US-set Middle East peace deadline expires
A US deadline for peace talks between Israel and the Palestinians has ended without an agreement being reached, the BBC reported.
Direct talks had resumed in July after a three-year hiatus but quickly became strained.
The latest round was halted last week after the main Palestinian factions announced a political pact.
US Secretary of State John Kerry, who brokered the talks, has meanwhile issued a statement denying he called Israel "an apartheid state."
On Monday, in comments captured in a recording of a closed-door meeting, he warned that Israel risked becoming "an apartheid state" if a two-state solution was not reached soon.
"A two-state solution will be clearly underscored as the only real alternative," Mr Kerry said, according to the comments published in the Daily Beast, which published his comments.
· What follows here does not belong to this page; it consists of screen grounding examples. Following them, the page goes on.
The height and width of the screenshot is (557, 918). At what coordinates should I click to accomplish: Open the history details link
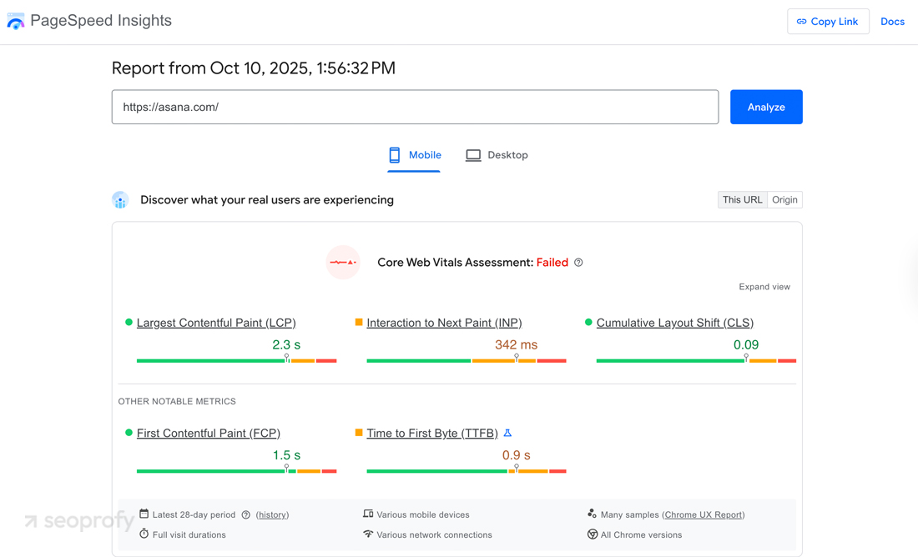click(272, 514)
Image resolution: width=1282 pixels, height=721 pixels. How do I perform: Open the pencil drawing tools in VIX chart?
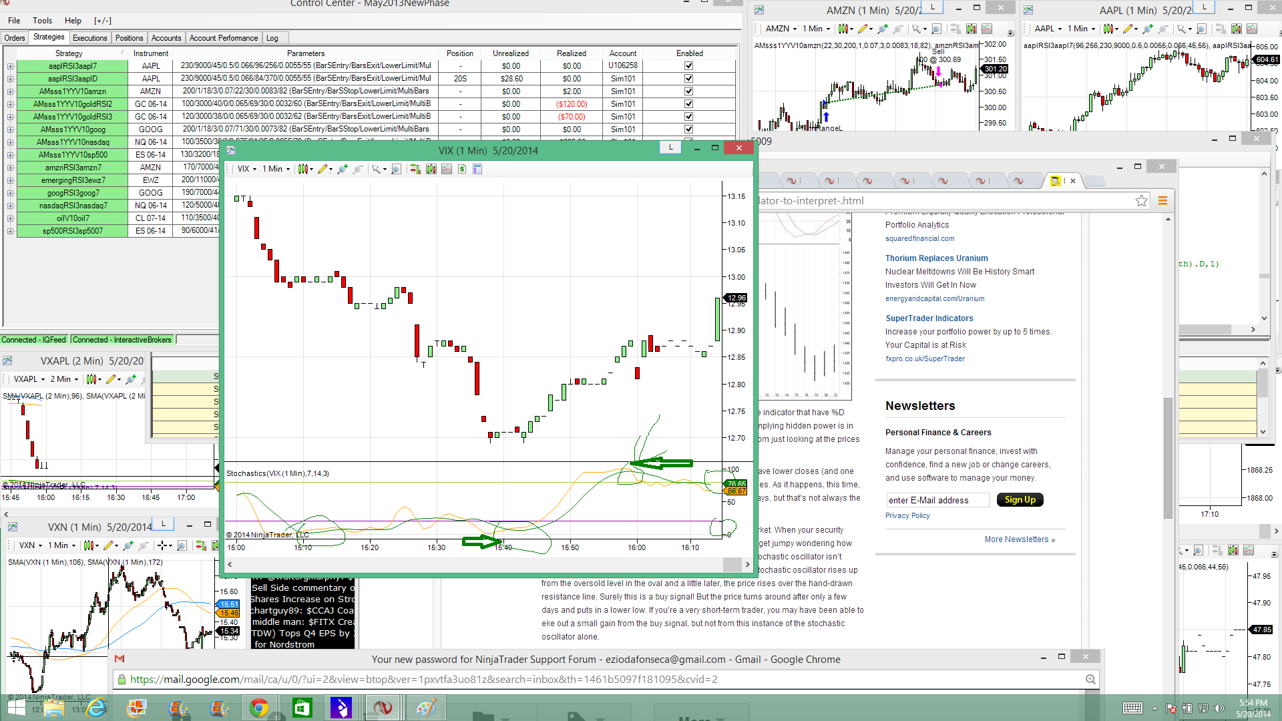[x=324, y=169]
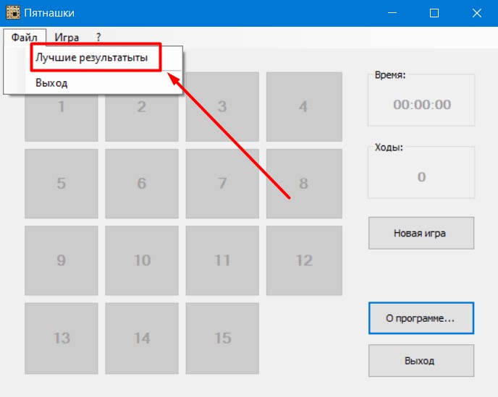Click the О программе... button
Screen dimensions: 498x397
[x=421, y=318]
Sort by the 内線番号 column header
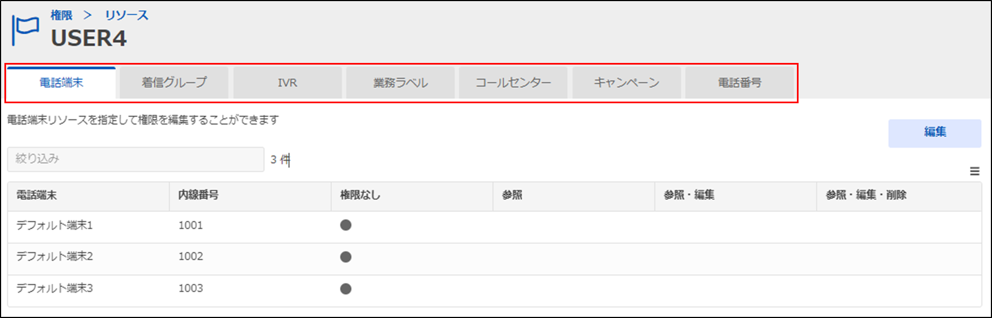Screen dimensions: 992x318 point(198,195)
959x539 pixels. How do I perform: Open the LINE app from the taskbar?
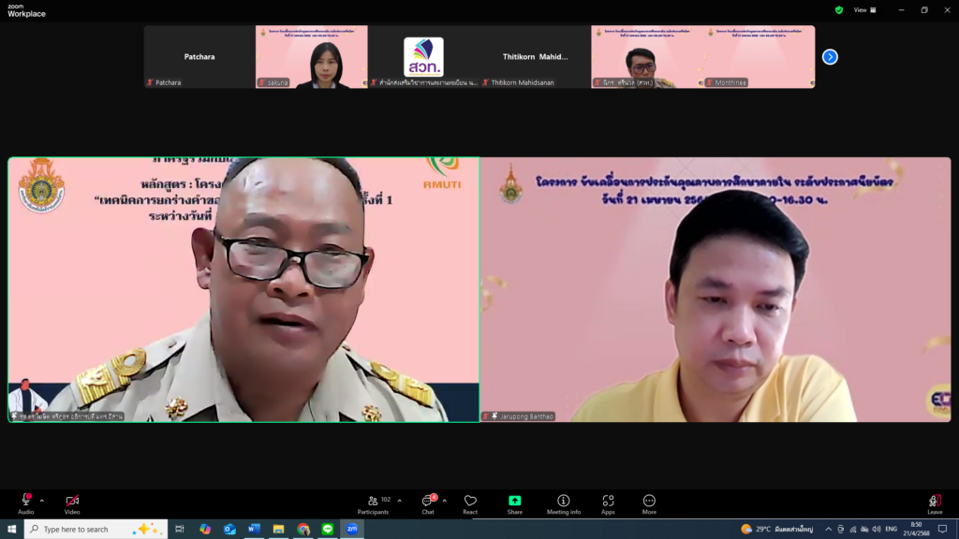coord(328,529)
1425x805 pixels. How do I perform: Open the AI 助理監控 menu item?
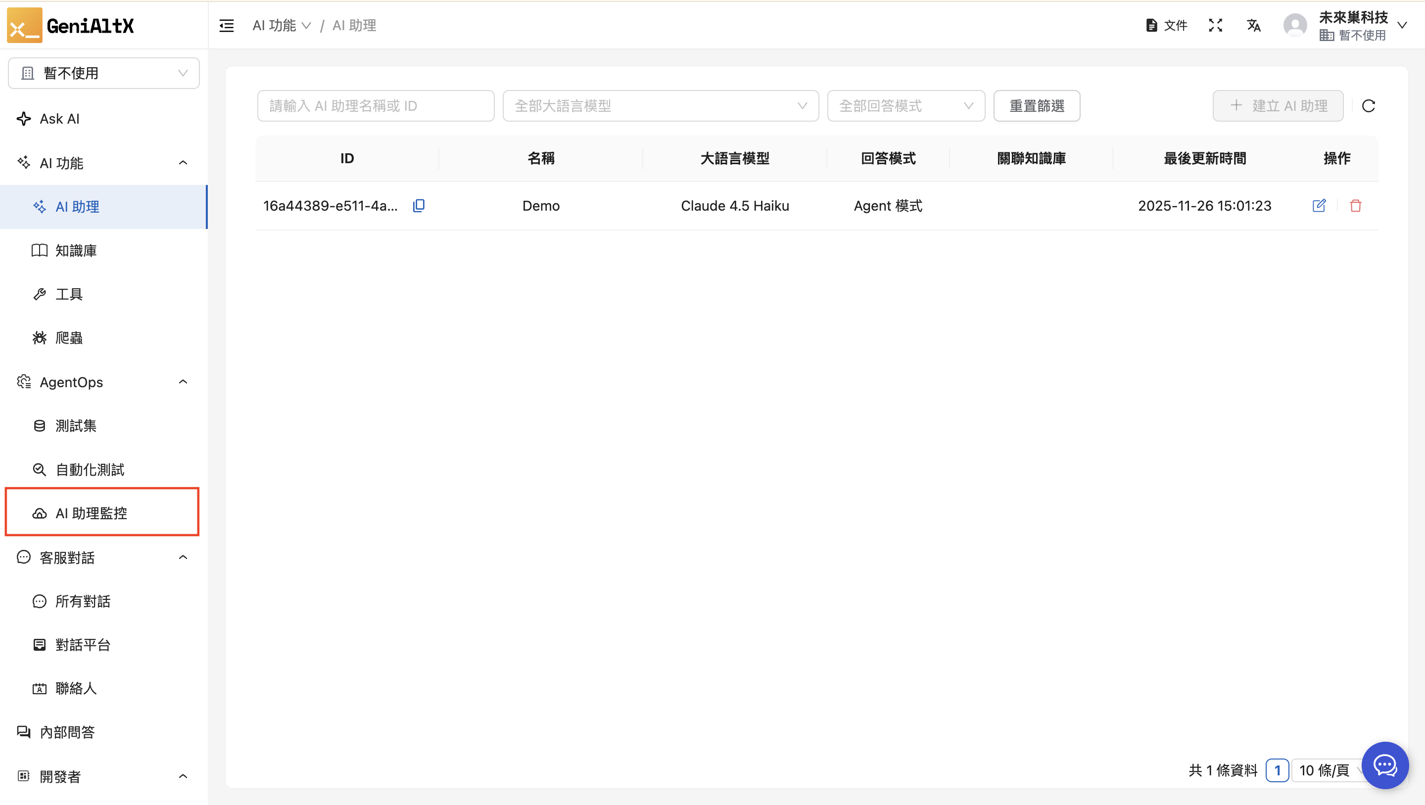coord(91,513)
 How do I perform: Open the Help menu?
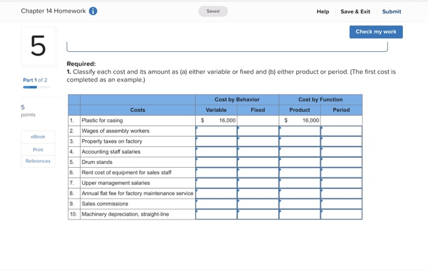[x=323, y=12]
"Because a unitary state winds up either being an apartheid state with second-class citizens - or it ends up being a state that destroys the capacity of Israel to be a Jewish state."
But in his statement released early on Tuesday, he said: "I do not believe, nor have I ever stated, publicly or privately, that Israel is an apartheid state or that it intends to become one."
The failure of the talks puts into doubt the achievement of a two-state solution, says the BBC's Middle East editor Jeremy Bowen.
Talks between the two sides were already troubled after repeated disagreements over settlement building and the release of prisoners.
Negotiations were suspended by Israel after the two main Palestinian factions, secular Fatah and Islamist Hamas, signed a unity deal last Wednesday.
The agreement calls for a unity government within weeks.
Israel said it would refuse to negotiate with any party that includes Hamas as a partner. Hamas refuses to recognise Israel.